Paris - A rise in retail shares pushed up European equities on Tuesday, while expectations of new economic stimulus measures from the European Central Bank (ECB) also propped up stock markets.
The STOXX Europe 600 Retail Index rose 1.9%, outperforming a 0.8% advance in the broader, pan-European STOXX 600 index and a similar rise in the pan-European FTSEurofirst 300 index.
German retailer Metro AG climbed 3% after it reported strong Christmas sales.
British supermarket operator Morrison also rose 5.6% as investors welcomed the departure of Morrison boss Dalton Philips, who had presided over weak Christmas trading figures.
The European energy sector underperformed as oil prices tumbled to their lowest levels in almost six years, but traders said this would help retailers as it theoretically would mean consumers would have more money to spend.
"The weaker oil price would put more money in consumers' pockets," said Andrea Williams, European equities fund manager at Royal London Asset Management.
Italian presidency
Italy's FTSE MIB equity index rose 0.7%, helped by the country's borrowing costs reaching new record lows on speculation that the ECB could unveil plans for government bond purchases at a meeting next week.
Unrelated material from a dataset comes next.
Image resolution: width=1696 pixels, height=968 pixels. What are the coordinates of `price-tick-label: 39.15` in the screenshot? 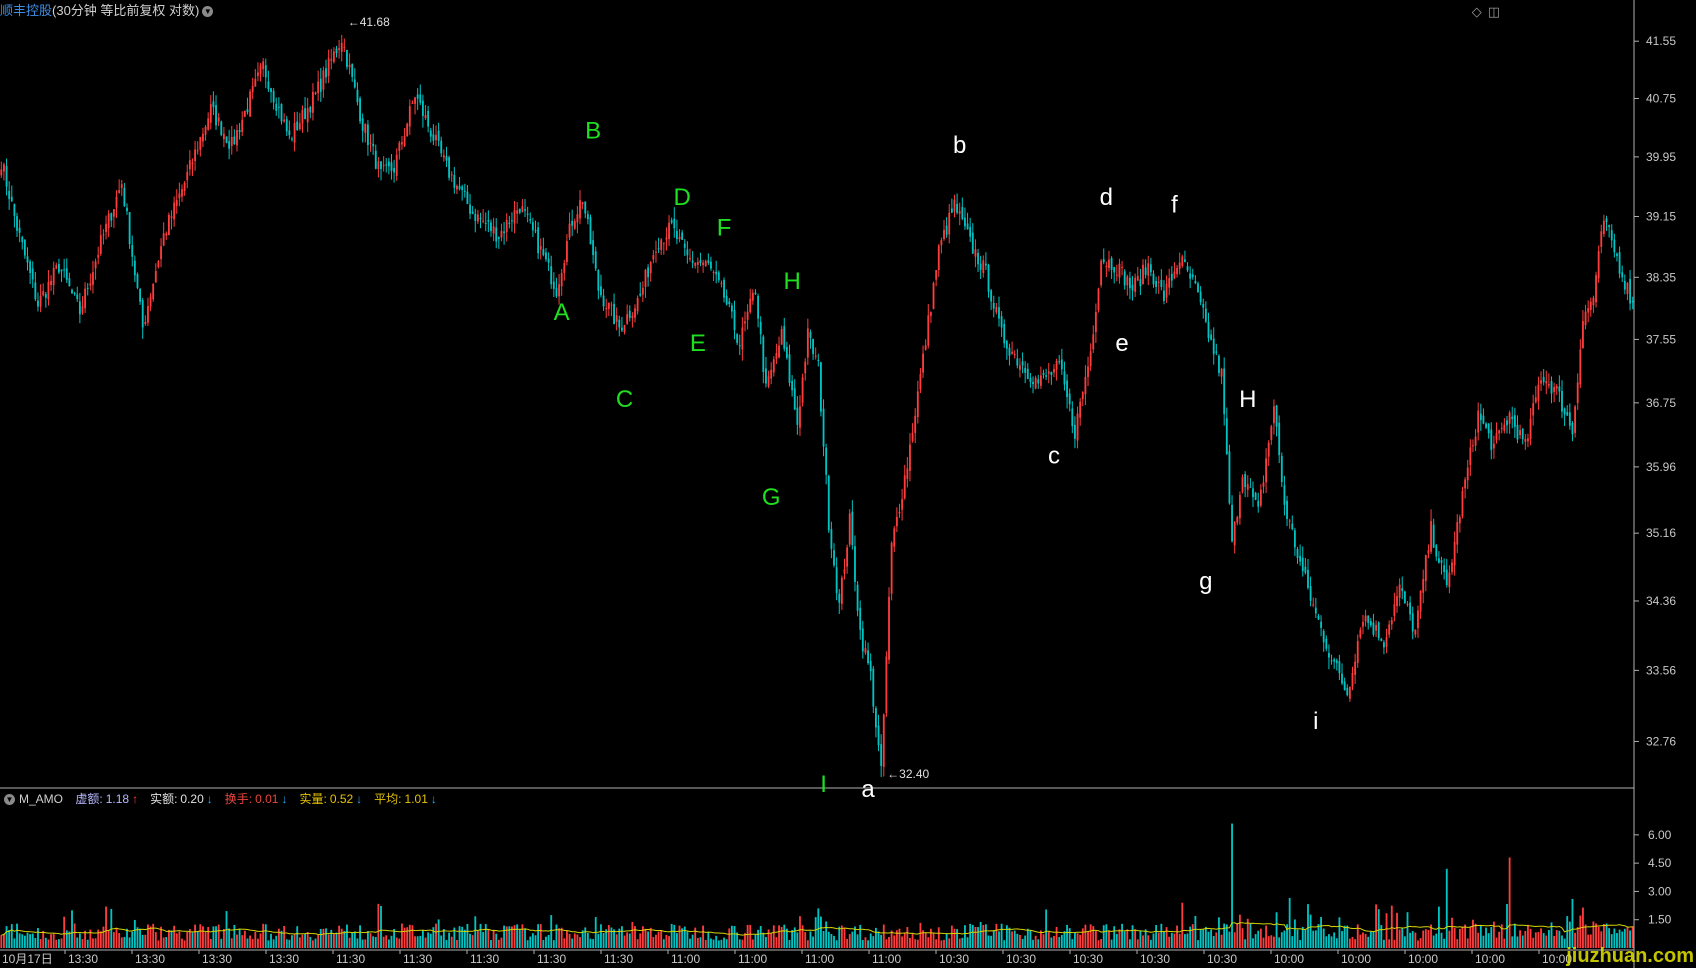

However, some traders remained cautious about the Italian market given the imminent departure of Italian President Giorgio Napolitano.
"Italy is still in a phase of a very fragile economic recovery and the new president will have to play a key role to sustain the current coalition," said Carlo Alberto de Casa, senior analyst at ActivTrades.
Greece's benchmark ATG equity index also rose 1.9% with the country's election on January 25 looming.
The leftist opposition Syriza party, which has said it will cancel austerity imposed under Greece's €240bn bailout and renegotiate some debts, is leading the polls, but some traders feel Greece will stay in the eurozone.
Rupert Welchman, European equities fund manager at Union Bancaire Privee, said that while he had reduced his holding of Greek shares, he did not want to be completely out of the Greek market in case it rallied after the Jan. 25 vote.
"During this long-running European crisis, we have been led to fear extreme outcomes time and again, and then the eventual outcome has been one of compromise," said Welchman.